> _Passage shown_:
◇ ◇ ◇ ◇ ◇ ◇ ◇
Objectives: Clinical case studies have implicated depression as a possible side-effect of interferon treatment for the Hepatitis C virus (HCV). However, because these studies generally did not include a pretreatment assessment of depression, it cannot be definitively stated whether depression is a side-effect of interferon treatment, a syndrome coexisting with HCV, or a common characteristic of individuals who are vulnerable to HCV infection. To gather more information about this issue, self-reported depressive symptomatology of drug users with HCV who have not received interferon treatment was compared to that of uninfected drug users.
Methods: Subjects were 309 drug users not currently in substance abuse treatment who were participating in a National Institute on Drug Abuse project. Subjects completed the Center for Epidemiological Studies-Depression (CES-D) instrument and provided a blood sample for HCV testing.
Results: Serological findings revealed that 52.4% of the subjects tested positive for HCV antibodies. Of the HCV-positive subjects, 57.2% had significant depressive symptomatology, whereas only 48.2% of the HCV-negative subjects did, for an overall rate of 52.6%. The two groups also differed on two specific dimensions of depression, with the HCV-positive group scoring lower on the Positive Affect scale and higher on the Somatic/Retarded Activity scale.
◇ ◇ ◇ ◇ ◇ ◇ ◇
> _Excerpted data_:

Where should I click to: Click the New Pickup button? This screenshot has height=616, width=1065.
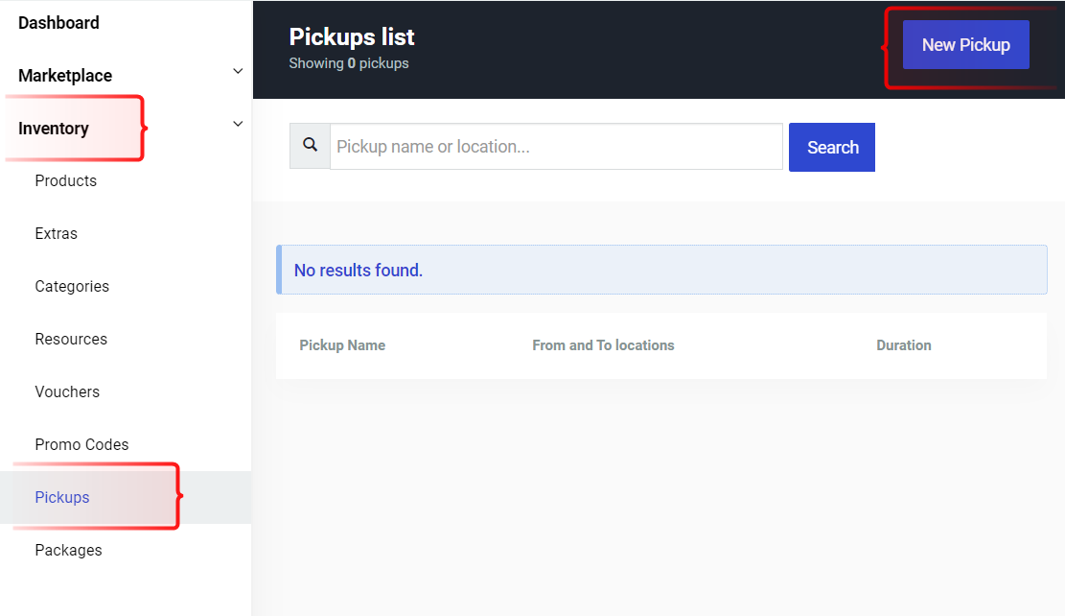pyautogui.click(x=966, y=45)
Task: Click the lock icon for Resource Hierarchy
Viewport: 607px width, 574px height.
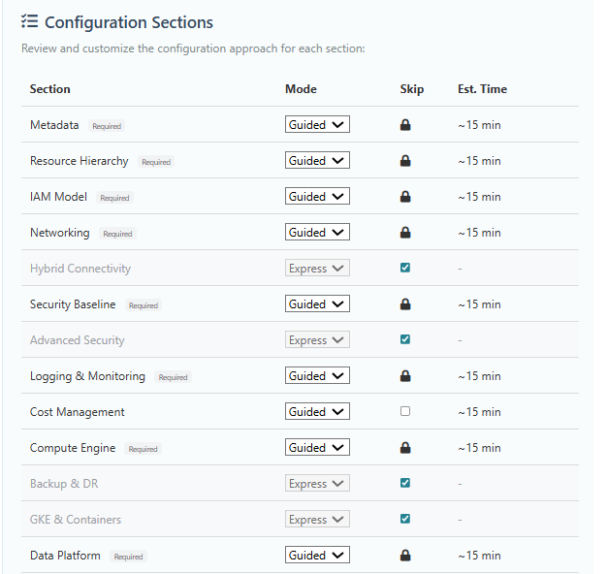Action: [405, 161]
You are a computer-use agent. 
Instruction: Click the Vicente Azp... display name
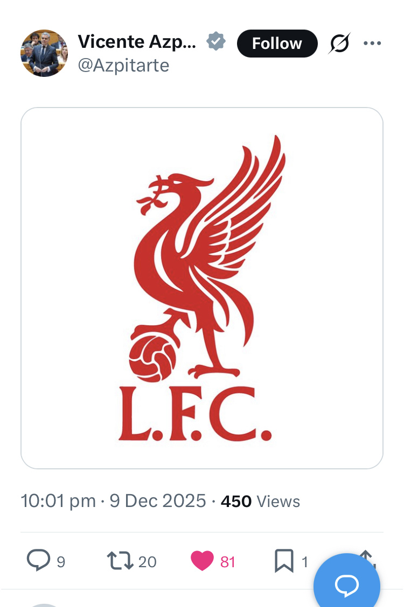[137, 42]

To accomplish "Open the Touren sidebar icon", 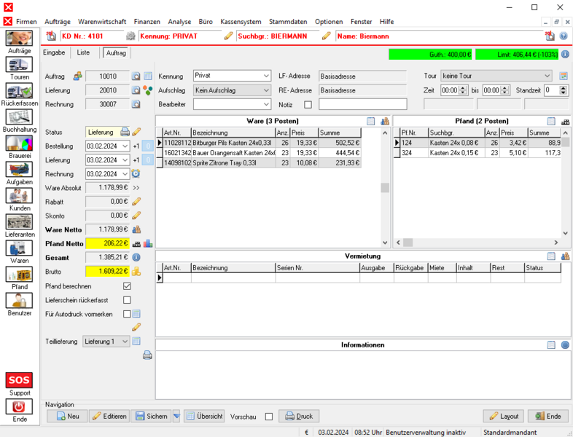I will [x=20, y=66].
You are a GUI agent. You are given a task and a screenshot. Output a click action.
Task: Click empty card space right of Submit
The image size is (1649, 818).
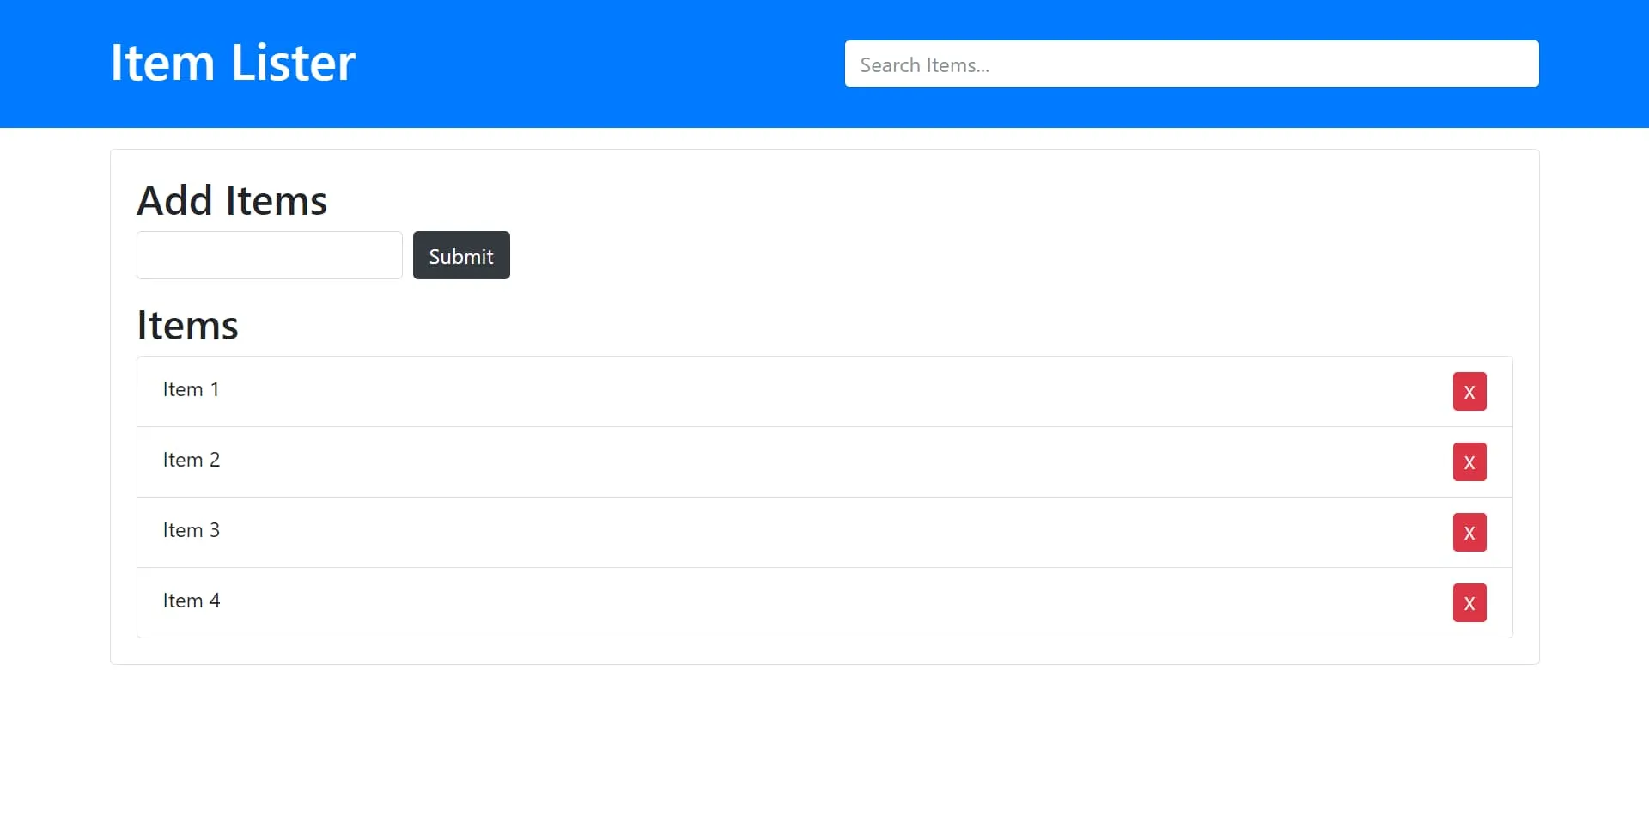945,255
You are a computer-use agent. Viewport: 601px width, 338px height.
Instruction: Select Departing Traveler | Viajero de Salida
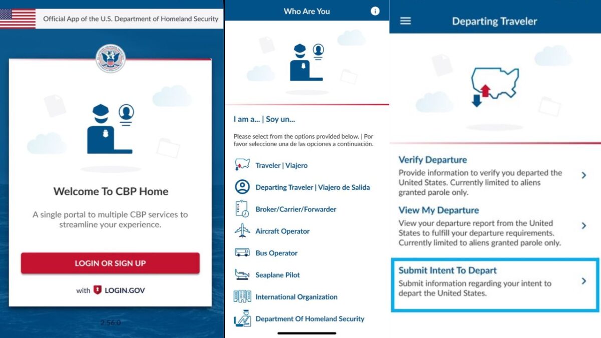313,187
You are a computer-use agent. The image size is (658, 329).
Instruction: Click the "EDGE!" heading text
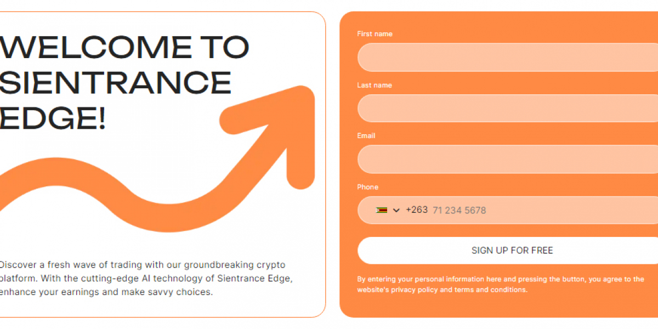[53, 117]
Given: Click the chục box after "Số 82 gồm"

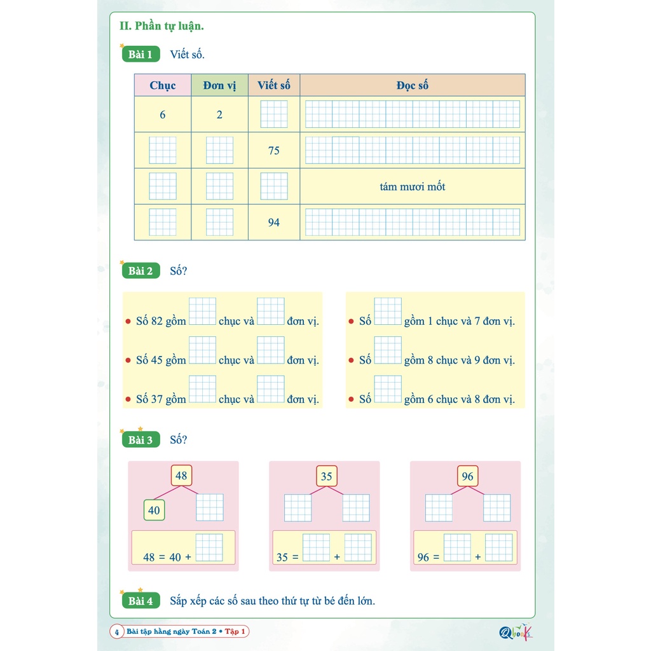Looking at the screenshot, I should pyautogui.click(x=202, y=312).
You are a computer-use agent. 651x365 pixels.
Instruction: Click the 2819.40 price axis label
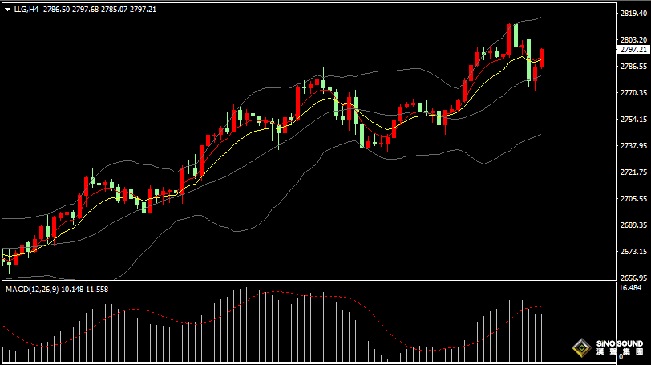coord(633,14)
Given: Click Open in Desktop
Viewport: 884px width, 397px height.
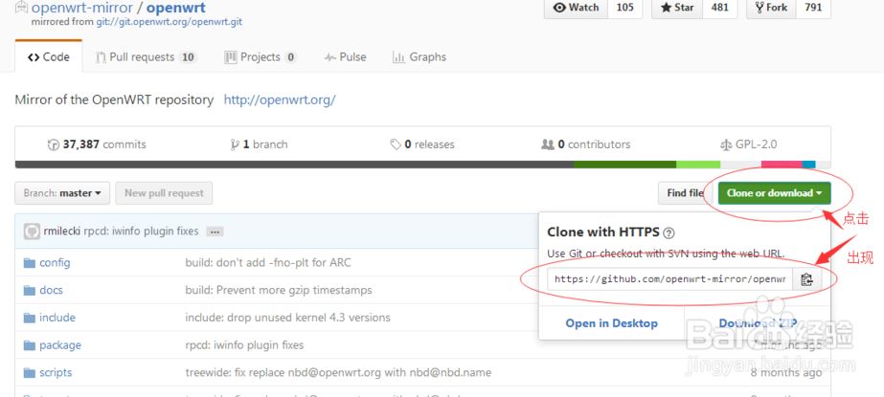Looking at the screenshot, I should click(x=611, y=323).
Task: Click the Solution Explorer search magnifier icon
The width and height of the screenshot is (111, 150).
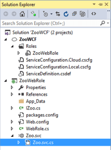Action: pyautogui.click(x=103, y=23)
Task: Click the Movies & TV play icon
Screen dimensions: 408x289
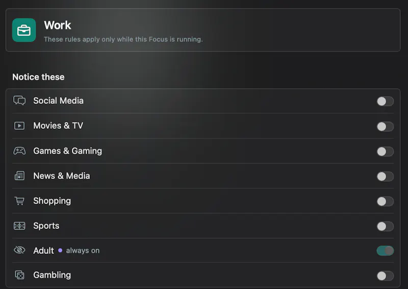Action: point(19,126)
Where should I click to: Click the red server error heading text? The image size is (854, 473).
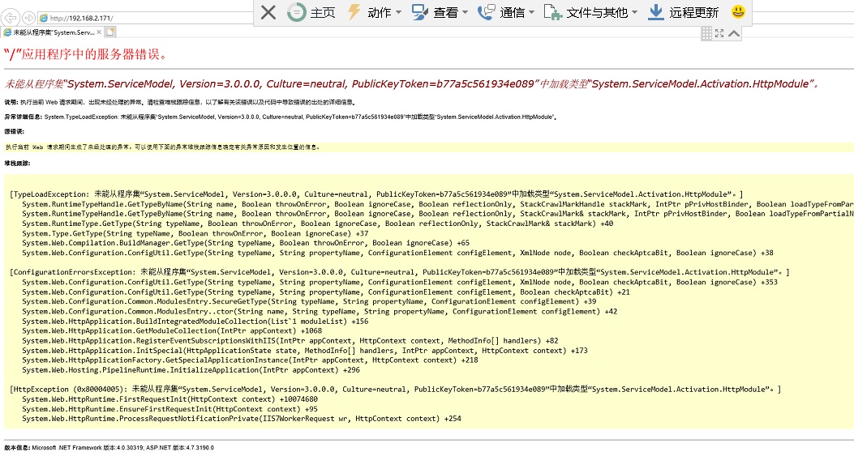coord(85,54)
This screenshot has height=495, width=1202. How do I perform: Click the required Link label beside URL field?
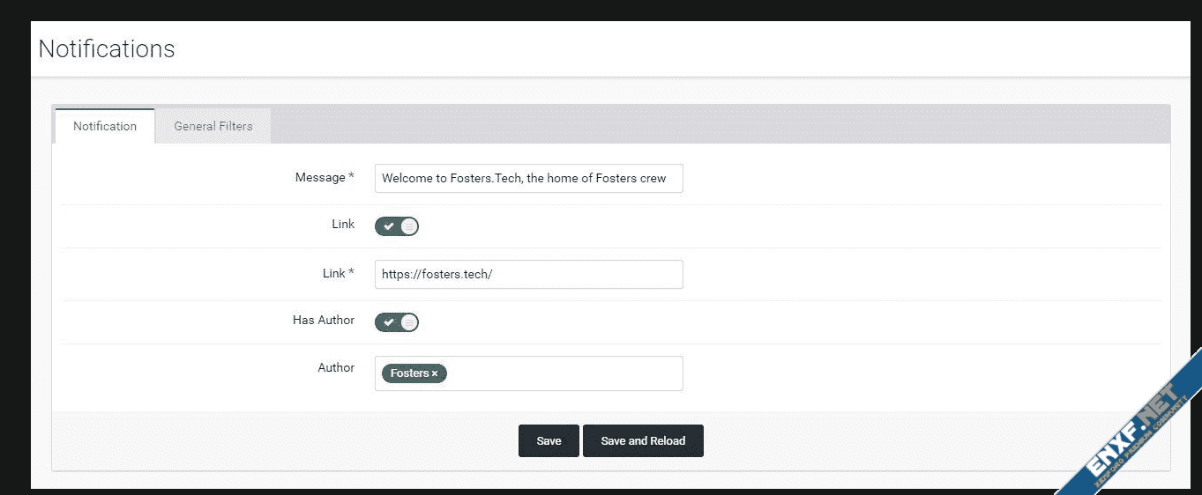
◇ ◇ ◇ ◇ ◇ ◇ ◇
> _Brief_:
Extend the abstract on depression in drug users with hepatitis C, picking up after its final sentence. The rows come from a separate source and have no connection to the abstract.

> _Answer section_:
Conclusions: These findings reveal high levels of depressive symptomatology among drug users, as well as the possibility of a coexisting depressive syndrome with HCV infection. These findings raise the possibility that depression associated with interferon treatment may, at least partially, be accounted for by preexisting depression. Further research is needed to determine the nature and origins of depression in individuals in treatment with interferon for HCV with specific focus placed on determining the dimensions of depression associated with HCV infection and interferon treatment.